Contractor General Dirk Harrison disclosed the office's intention yesterday, following revelations on Wednesday by the National Road Operating and Constructing Company (NROCC) that 1,200 acres of state lands being given to the investors under the deal was not valuated.
"Up to December of last year, we had sought some further update from NROCC on the matter. We had received a response, and it was along the same line, particularly them not being in possession of a valuation report," he said.
"In addition to hearing what had been said, we are continuing our follow-ups to ensure that we seek and obtain further clarification on the matter."
The Office of the Contractor General's (OCG) probe, which commenced at least a year ago, followed the battle with the previous People's National Party administration, which set up an "independent" oversight body to monitor major projects. The body was widely viewed as sidestepping the OCG.
In June 2012, then transport and works minister Dr Omar Davies signed a 50-year concession agreement with CHEC to develop the North-South Highway, which runs from Caymanas in St Catherine to Ocho Rios in St Ann. NROCC, set up in 2002 to implement the Highway 2000 project, represents the Government's interests.
Months before, in April, Davies announced the oversight body during a parliamentary sitting, where he argued that the administration would not allow the OCG to be a stumbling block in the pursuit of investment opportunities with private entities.
Instead of cash, Jamaica agreed to provide the lands for development as its contribution. The 850 acres that the investors have already identified and will get are in Mammee Bay, St Ann (200 acres), and Caymanas (650 acres).
... 'Land could cost about US$20 million'
Some lawmakers on Wednesday expressed concern when NROCC's Managing Director Ivan Anderson told them at a Public Administration and Appropriations Committee (PAAC) meeting that there was no valuation.
Leslie Campbell, a government member of parliament, suggested that Jamaica may have agreed to provide lands to Chinese developers that would otherwise have attracted a significant cost if they were being sold. "I somehow get the impression that this is a little untidy arrangement. Some arrangements ought to have been put in place to factor in these very expensive lands."

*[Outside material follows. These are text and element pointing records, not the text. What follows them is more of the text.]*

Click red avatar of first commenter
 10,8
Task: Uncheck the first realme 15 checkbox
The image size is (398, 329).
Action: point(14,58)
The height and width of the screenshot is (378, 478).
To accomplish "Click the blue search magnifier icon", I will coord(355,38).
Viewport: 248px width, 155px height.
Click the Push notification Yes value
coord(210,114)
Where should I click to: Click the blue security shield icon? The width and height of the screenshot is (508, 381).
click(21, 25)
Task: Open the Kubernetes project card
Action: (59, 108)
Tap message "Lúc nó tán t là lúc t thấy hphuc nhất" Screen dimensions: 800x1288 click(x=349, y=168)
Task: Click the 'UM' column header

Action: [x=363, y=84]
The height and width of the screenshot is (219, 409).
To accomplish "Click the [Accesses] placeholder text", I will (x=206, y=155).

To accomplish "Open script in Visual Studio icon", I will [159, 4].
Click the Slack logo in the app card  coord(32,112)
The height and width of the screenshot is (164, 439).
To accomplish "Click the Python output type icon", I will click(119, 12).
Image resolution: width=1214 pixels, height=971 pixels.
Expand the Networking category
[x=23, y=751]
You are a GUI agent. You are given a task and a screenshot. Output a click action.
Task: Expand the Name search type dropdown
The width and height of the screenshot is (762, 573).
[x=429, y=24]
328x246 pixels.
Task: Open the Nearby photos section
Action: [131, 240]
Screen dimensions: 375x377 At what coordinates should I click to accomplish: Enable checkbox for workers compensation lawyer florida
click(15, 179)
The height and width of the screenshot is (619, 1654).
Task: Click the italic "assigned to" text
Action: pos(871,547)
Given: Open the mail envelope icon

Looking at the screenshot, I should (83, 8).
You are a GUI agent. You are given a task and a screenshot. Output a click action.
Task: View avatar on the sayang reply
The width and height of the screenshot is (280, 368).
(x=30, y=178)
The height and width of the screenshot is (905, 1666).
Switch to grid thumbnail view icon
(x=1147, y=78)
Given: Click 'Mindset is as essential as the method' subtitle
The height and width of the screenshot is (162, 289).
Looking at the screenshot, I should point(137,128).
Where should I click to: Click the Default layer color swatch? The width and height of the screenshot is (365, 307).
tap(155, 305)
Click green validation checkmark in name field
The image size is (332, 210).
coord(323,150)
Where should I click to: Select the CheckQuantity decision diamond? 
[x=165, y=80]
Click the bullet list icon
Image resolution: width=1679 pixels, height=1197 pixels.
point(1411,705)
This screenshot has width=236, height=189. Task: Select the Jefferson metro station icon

The committee's chairman, Dr Wykeham McNeill, questioned the selection criteria, noting that there has to be "some reckoning" with the value of the land Jamaica was giving up.
Anderson explained that while there was no valuation, the cost of the properties was linked to the cost of acquiring lands for the construction of the 66-kilometres highway, and further, that a valuation was not necessary because the lands were state-owned.
"We have an average cost based on what we're acquiring for the highway, and if we use the same number, we can apply it also to the 1,200 acres because at the time, we would not have known exactly where the lands would have been." He said that the lands to build the highway cost J$2.1 million per acre, and when the land to be transferred is calculated at that rate, the cost could be about US$20 million.
According to Anderson, Jamaica was "well ahead of the game" by providing the land because it is costing the Government "far less" than if it had to pump cash into the project.
The MPs questioned the lack of the valuation after the NROCC head revealed that China Harbour would not be making a profit for another 20 years. This is because yearly costs for operations (US$15 million) and debt servicing (US$30 million) far exceed the US$18 million made annually from revenue. The highway was fully opened last year.
"Yes, yes, and yes," the contractor general said when asked if NROCC would have more explaining to do. "I believe the answers that were given (at PAAC) are answers that add to our interest in the matter. It will lead to us furthering our questioning and issuance of requisitions because there are still some matters that we believe need clarification."
Telephone calls to Davies went unanswered.